Using subprocesses

AnyIO allows you to run arbitrary executables in subprocesses, either as a one-shot call or by opening a process handle for you that gives you more control over the subprocess.

You can either give the command as a string, in which case it is passed to your default shell (equivalent to shell=True in subprocess.run()), or as a sequence of strings (shell=False) in which case the executable is the first item in the sequence and the rest are arguments passed to it.

Running one-shot commands

To run an external command with one call, use run_process():

from anyio import run_process, run


async def main():
    result = await run_process('ps')
    print(result.stdout.decode())

run(main)

The snippet above runs the ps command within a shell. To run it directly:

from anyio import run_process, run


async def main():
    result = await run_process(['ps'])
    print(result.stdout.decode())

run(main)

Working with processes

When you have more complex requirements for your interaction with subprocesses, you can launch one with open_process():

from anyio import open_process, run
from anyio.streams.text import TextReceiveStream


async def main():
    async with await open_process(['ps']) as process:
        async for text in TextReceiveStream(process.stdout):
            print(text)

run(main)

See the API documentation of Process for more information.

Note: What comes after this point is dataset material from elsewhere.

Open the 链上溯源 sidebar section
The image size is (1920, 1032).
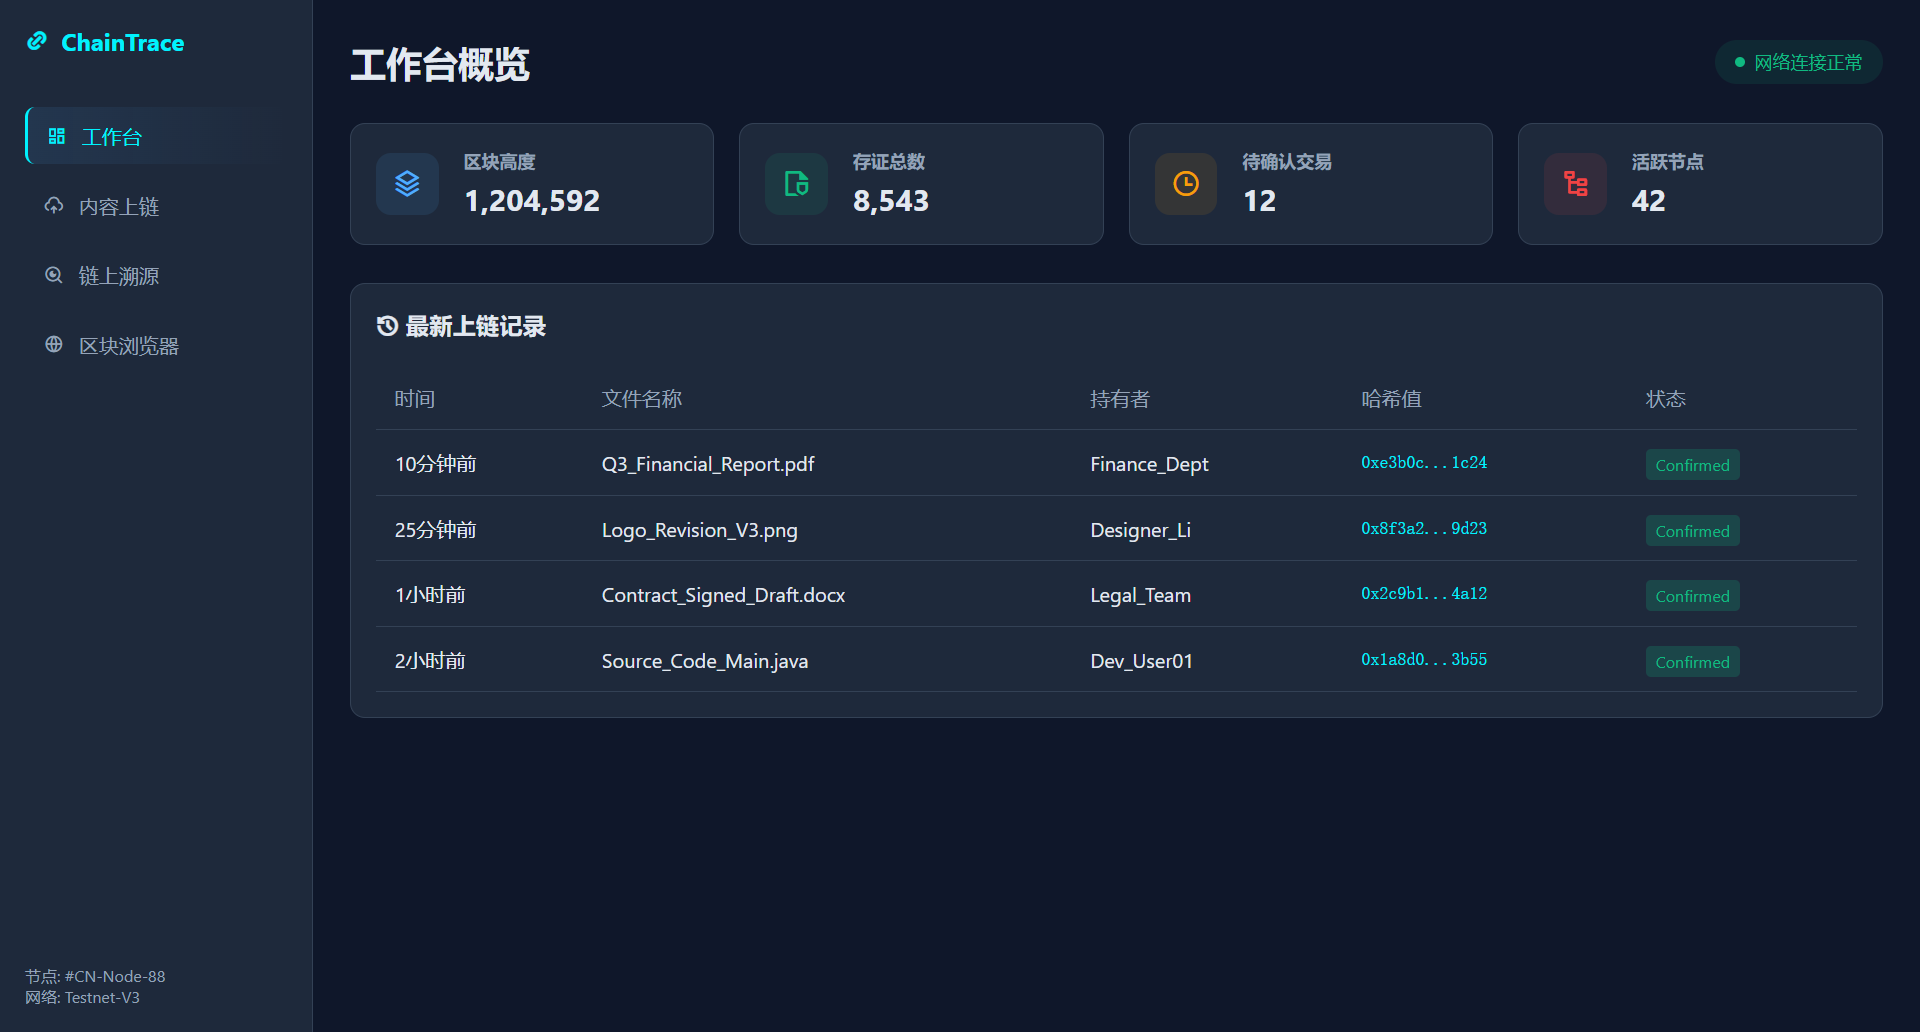118,276
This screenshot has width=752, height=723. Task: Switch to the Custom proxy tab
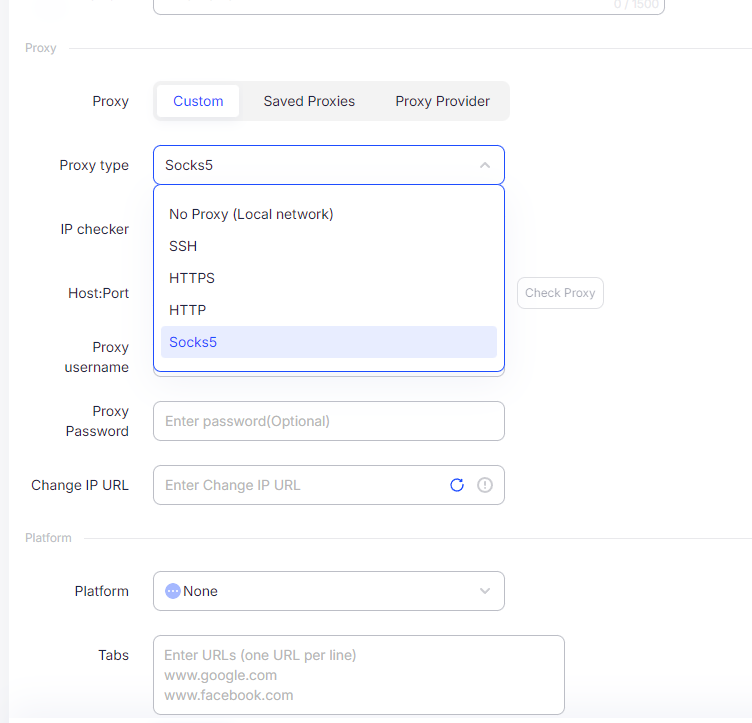(x=198, y=101)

Running functions in worker processes

When you need to run CPU intensive code, worker processes are better than threads because current implementations of Python cannot run Python code in multiple threads at once.

Exceptions to this rule are:

  1. Blocking I/O operations

  2. C extension code that explicitly releases the Global Interpreter Lock

If the code you wish to run does not belong in this category, it’s best to use worker processes instead in order to take advantage of multiple CPU cores. This is done by using to_process.run_sync():

import time

from anyio import run, to_process


def cpu_intensive_function(arg1, arg2):
    time.sleep(1)
    return arg1 + arg2

async def main():
    result = await to_process.run_sync(cpu_intensive_function, 'Hello, ', 'world!')
    print(result)

# This check is important when the application uses run_sync_in_process()
if __name__ == '__main__':
    run(main)

Technical details

There are some limitations regarding the arguments and return values passed:

  • the arguments must be pickleable (using the highest available protocol)

  • the return value must be pickleable (using the highest available protocol)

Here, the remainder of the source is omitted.